[Source data]
= = = = =

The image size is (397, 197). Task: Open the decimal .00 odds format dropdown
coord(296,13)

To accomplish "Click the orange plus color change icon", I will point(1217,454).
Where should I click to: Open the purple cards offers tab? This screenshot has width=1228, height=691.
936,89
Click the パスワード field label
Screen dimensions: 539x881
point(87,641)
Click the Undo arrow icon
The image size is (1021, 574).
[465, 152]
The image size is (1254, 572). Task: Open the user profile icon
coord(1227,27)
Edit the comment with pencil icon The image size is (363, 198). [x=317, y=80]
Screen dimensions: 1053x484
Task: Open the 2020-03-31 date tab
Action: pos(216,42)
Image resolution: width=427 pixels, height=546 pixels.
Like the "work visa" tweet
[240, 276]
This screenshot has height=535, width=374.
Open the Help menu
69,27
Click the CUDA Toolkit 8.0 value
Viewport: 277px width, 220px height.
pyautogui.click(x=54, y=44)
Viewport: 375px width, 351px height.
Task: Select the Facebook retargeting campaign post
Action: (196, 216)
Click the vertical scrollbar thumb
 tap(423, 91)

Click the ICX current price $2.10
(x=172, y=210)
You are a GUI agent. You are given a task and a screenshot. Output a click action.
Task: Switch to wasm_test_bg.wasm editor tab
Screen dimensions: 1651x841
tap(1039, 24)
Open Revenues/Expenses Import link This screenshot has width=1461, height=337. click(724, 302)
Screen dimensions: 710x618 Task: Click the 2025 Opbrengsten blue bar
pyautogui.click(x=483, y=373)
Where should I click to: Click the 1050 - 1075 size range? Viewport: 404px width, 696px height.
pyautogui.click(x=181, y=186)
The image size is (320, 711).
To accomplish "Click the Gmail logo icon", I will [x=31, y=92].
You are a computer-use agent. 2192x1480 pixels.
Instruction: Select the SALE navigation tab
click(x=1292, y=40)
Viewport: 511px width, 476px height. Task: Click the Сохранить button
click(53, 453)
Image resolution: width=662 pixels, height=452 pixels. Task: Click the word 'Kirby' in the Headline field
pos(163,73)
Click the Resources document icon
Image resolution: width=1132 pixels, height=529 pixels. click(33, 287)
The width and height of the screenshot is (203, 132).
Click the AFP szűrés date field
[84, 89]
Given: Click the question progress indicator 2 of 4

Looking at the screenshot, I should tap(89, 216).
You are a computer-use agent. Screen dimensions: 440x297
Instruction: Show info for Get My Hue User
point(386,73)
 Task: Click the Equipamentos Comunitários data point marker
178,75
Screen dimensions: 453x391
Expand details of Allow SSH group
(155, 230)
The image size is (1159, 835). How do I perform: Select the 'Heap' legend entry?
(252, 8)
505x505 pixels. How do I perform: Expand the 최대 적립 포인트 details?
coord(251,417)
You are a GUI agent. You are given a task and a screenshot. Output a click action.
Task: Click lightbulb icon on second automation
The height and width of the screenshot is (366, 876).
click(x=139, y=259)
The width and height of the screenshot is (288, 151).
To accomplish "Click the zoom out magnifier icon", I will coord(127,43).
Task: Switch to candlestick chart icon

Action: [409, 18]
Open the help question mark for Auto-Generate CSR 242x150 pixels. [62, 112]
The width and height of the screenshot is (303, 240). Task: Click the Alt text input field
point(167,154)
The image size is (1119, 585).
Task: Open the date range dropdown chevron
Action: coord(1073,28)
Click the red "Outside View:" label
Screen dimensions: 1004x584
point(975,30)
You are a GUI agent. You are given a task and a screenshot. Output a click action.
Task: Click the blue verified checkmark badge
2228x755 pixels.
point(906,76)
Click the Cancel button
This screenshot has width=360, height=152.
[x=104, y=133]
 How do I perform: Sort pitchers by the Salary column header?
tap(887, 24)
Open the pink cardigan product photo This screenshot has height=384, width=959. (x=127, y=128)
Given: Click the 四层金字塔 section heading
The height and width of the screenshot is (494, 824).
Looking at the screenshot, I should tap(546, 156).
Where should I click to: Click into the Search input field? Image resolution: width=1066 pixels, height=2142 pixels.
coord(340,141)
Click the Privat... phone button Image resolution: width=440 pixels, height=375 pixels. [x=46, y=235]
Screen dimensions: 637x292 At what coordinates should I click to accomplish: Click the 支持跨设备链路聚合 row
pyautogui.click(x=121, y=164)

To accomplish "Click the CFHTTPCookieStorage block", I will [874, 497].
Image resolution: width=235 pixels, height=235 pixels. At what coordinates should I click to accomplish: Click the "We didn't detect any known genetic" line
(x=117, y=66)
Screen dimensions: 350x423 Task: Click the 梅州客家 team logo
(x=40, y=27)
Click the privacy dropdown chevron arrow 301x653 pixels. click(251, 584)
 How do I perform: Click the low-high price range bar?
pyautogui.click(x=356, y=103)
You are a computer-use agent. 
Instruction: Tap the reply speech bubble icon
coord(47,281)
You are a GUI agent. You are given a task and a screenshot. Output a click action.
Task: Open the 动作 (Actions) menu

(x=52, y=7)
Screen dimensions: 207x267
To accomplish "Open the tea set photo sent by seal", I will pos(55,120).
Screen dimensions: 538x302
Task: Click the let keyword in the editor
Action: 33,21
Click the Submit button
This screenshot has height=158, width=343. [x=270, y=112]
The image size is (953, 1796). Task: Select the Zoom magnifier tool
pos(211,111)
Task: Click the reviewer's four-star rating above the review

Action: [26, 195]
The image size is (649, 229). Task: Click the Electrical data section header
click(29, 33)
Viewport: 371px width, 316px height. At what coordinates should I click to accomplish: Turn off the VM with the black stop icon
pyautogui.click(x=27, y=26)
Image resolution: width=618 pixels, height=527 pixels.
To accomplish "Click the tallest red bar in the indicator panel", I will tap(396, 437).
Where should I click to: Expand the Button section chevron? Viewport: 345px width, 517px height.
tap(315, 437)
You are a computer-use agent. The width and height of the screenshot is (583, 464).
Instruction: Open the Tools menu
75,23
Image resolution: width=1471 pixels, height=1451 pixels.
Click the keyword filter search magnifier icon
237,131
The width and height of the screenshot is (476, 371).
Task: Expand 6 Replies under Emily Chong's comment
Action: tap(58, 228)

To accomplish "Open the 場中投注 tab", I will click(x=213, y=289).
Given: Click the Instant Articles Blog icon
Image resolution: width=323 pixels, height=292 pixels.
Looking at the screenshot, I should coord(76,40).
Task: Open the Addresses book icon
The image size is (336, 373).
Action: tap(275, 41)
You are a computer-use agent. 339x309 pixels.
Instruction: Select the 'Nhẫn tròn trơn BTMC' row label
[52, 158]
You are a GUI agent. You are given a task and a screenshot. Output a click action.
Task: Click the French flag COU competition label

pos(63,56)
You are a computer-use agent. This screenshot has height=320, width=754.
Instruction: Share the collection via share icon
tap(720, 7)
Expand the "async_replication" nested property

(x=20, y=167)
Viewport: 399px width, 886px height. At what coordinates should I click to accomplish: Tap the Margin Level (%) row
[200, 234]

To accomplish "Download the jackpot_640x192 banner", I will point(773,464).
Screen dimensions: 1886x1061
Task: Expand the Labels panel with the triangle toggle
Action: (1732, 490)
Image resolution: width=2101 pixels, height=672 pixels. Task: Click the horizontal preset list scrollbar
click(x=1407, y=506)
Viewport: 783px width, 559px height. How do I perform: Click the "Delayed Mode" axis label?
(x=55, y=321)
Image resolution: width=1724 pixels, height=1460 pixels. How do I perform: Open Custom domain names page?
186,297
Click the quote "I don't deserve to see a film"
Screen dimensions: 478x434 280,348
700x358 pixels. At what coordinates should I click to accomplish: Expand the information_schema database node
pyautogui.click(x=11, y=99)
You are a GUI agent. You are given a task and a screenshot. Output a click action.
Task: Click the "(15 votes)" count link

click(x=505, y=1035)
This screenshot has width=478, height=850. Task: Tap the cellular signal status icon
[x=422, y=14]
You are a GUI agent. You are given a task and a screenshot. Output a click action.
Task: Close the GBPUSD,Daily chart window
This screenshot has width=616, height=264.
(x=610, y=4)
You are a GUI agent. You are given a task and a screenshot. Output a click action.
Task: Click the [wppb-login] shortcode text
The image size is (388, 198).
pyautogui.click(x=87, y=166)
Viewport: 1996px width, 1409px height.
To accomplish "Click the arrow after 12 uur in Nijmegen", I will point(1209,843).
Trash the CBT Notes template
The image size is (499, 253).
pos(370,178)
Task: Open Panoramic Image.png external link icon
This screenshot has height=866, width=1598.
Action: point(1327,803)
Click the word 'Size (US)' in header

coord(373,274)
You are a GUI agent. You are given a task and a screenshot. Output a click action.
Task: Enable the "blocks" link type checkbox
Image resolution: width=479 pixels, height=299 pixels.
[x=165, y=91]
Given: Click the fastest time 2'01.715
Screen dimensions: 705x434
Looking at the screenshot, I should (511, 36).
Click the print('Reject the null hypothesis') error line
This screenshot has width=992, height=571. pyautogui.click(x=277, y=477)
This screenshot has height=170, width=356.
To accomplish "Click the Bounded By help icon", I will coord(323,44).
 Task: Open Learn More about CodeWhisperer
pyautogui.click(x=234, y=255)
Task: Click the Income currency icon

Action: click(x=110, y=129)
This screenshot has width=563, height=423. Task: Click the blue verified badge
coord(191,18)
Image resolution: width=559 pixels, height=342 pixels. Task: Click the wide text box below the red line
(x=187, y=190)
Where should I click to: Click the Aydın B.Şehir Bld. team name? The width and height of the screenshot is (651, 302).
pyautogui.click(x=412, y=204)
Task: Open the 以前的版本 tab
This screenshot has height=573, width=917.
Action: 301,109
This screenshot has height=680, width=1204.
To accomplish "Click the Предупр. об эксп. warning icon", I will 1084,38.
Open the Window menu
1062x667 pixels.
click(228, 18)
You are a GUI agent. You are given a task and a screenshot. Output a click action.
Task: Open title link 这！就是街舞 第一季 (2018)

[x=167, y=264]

= = = = =

THE PROBLEM => Write out exactly the lines that fall from the line with "Click the Cancel button" to the line with "Given: Click the 四层金字塔 section heading" in the records above, keeping both ends.

RESULT OF THIS EXERCISE =>
Click the Cancel button
This screenshot has width=360, height=152.
[x=104, y=133]
 How do I perform: Sort pitchers by the Salary column header?
tap(887, 24)
Open the pink cardigan product photo This screenshot has height=384, width=959. (x=127, y=128)
Given: Click the 四层金字塔 section heading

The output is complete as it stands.